Brent Laurenz, executive director of the North Carolina Center for Voter Education, said voting rights advocates are bracing for a new law early in the session. Laurenz said it won't be a rewrite of the strictly worded 2011 legislation.
"They're looking at what the courts are doing," he said.
Laurenz said the critical details in reviewing new proposals will be how the law addresses the cost of an official ID, the permissible alternative forms of identification, and the process for handling provisional ballots cast by people without ID on Election Day.
Until the U.S. Supreme Court eviscerates the Voting Rights Act (which, unfortunately, could happen as early as next spring), it's still the law of the land.
North Carolina's legacy of racial vote suppression is why it's one of nine states subject to Section 5 of the Voting Rights Act. Under that section, the General Assembly needs preclearance from the U.S. Department of Justice to change the state's voting laws. Any new bill will have to prove that it doesn't cause a decrease—the term is "retrogression"—in minority voting power.
Many Voter ID laws recently adopted by states do just that, while also disenfranchising people with disabilities, elderly voters, students, people who can't afford the time and cost of getting an ID, and those hampered by bureaucratic snafus.
Nonetheless, Voter ID laws remain popular even though they ostensibly address a small problem. A 2008 State Board of Elections study estimated that there were roughly five incidents of voter fraud for every 1 million votes cast. Yet an Elon University poll taken during the last session showed that 75 percent of North Carolinians surveyed supported a photo ID law.
In 2011, the Brennan Center for Justice warned that new laws and executive orders in 19 states threatened to make it significantly harder for 5 million citizens to cast ballots. An October 2012 report says the push back from citizens, public officials and the U.S. DOJ resulted in 14 of those states repealing or weakening their new rules.
As some Voter ID bills worked through state and federal courts even in places not subject to preclearance, there was a focus on the potential difficulties in obtaining required identification.
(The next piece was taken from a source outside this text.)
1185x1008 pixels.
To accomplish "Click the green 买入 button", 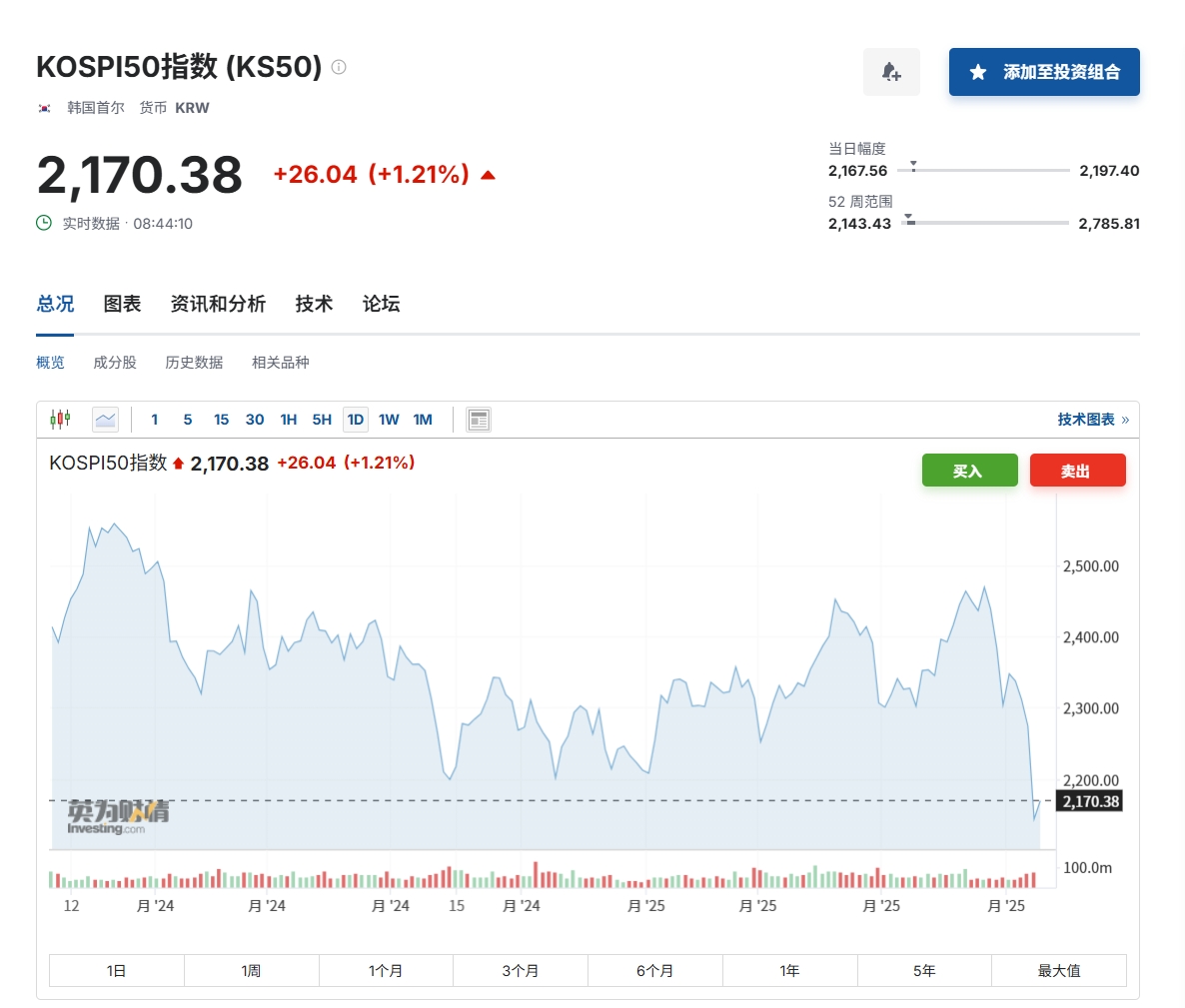I will pyautogui.click(x=969, y=471).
That discussion scuttled a law in Pennsylvania after the state Supreme Court set a high bar for the implementation of the ID program, requiring proof that there was sufficient time and state resources.
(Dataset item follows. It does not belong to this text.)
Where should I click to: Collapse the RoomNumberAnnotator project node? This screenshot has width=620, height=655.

A lower court, which had initially ruled in favor of the law, ruled that the state's distribution of IDs and the backlog in requests made it impossible to guarantee it would not lead to large numbers of voters unable to cast ballots.
Mark Dorosin, managing attorney for the UNC School of Law's Center for Civil Rights, said the Pennsylvania case was important because it shows that implementing Voter ID is complicated and expensive.
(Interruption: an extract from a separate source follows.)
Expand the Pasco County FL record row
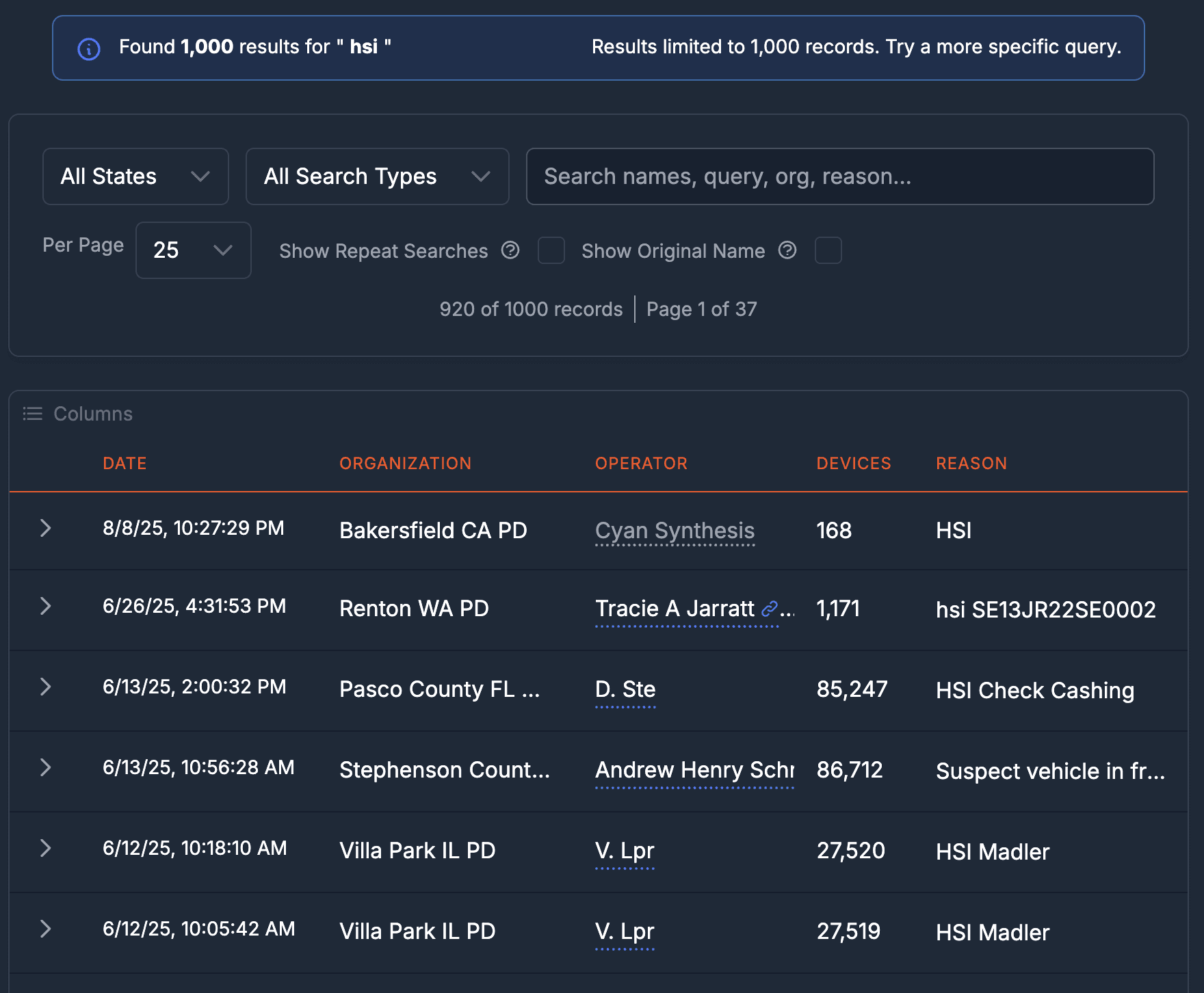The height and width of the screenshot is (993, 1204). coord(46,687)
The negative effects will be multiplied, he said, if the law isn't accompanied by additional money and support to implement it.
"Recent history in North Carolina shows we're not very good at this," Dorosin said. He noted that because of the Legislature's refusal last year to add a small matching fund to the budget, the state lost more than $4 million in federal money available under the Help America Vote Act. "The attitude that the money was not needed was not a good sign," he said.
Neither was the advertising budget for last session's Voter ID bill, which set aside a whopping $600,000 to publicize the changes. (Pennsylvania's Voter ID law included $5 million for advertising alone.)
The new law being readied right now may very well eliminate that one fraudulent voter out of every 200,000. But unless provisions fairly deal with the roughly half million Tar Heel voters without a photo ID and adequately inform the public about the changes, then it's little more than a slick attempt at suppressing turnout. It won't restore confidence in government, but it will reaffirm the belief that Jim Crow is alive and well in North Carolina.
This article appeared in print with the headline "Your papers, please."